Ebong who briefed journalists on the postponed offering explained that the bank’s board decided to suspend the public offering because of the bearish trend in the stock market currently.
He, however, said that the bank’s growth plans is on course and it is geared towards ensuring adequate returns to shareholders and giving excellent service to customers.
Ebong said: “The phenomenon today is not what anybody envisaged. Nobody would have taught the United States and United Kingdom government would intervene in their markets.”
On the bank’s offering, he said: “Our offering came when the price started falling in the market place. So we thought it was necessary to sit back and reassess the situation and step back and look at strategies of raising funds.
“Happenings in the market makers is necessary for us to sit back and restrategise. The technical suspension on our sock had to be lifted so that we can restrategise.
“A wise general who goes to war and sees that the war is not favourable will have to retreat and restrategise.”

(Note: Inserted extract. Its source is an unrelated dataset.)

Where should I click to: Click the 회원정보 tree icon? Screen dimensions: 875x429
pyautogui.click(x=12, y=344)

On the situation in the stock market currently and the impact the global trend would have on quoted companies, Ebong said: “As far as Union Bank is concerned, we are comfortable with our strategies and where we are going. We look at value addition to investors when we go to the market to raise funds.

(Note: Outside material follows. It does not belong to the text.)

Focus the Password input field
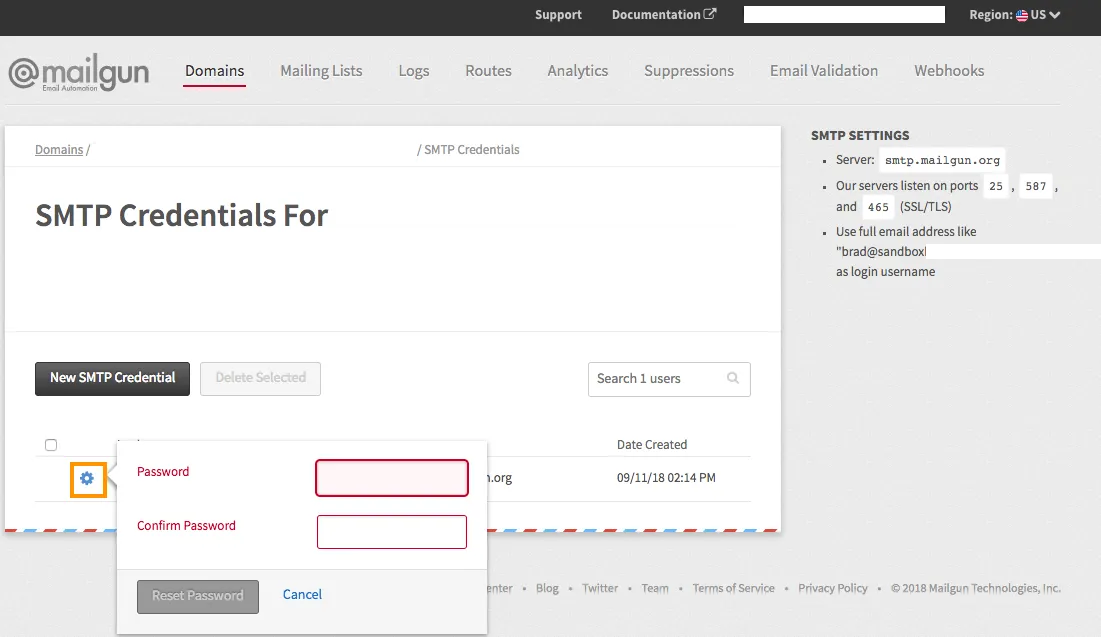Image resolution: width=1101 pixels, height=637 pixels. tap(392, 478)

“Our stock is always liquid. Our investors get divided from time to time and bonus. The situation is precarious, so we are doing our best to put on a thinking cap to ensure theinvestors and customers get value.”
On moves by banks to correct general market meltdown, Ebong said: “We are on discussion with the Stock Exchange, and CBN on ways banks can extend credit to revamp the market through interim money market arrangement. It is not concluded yet, until we get regulatory approvals.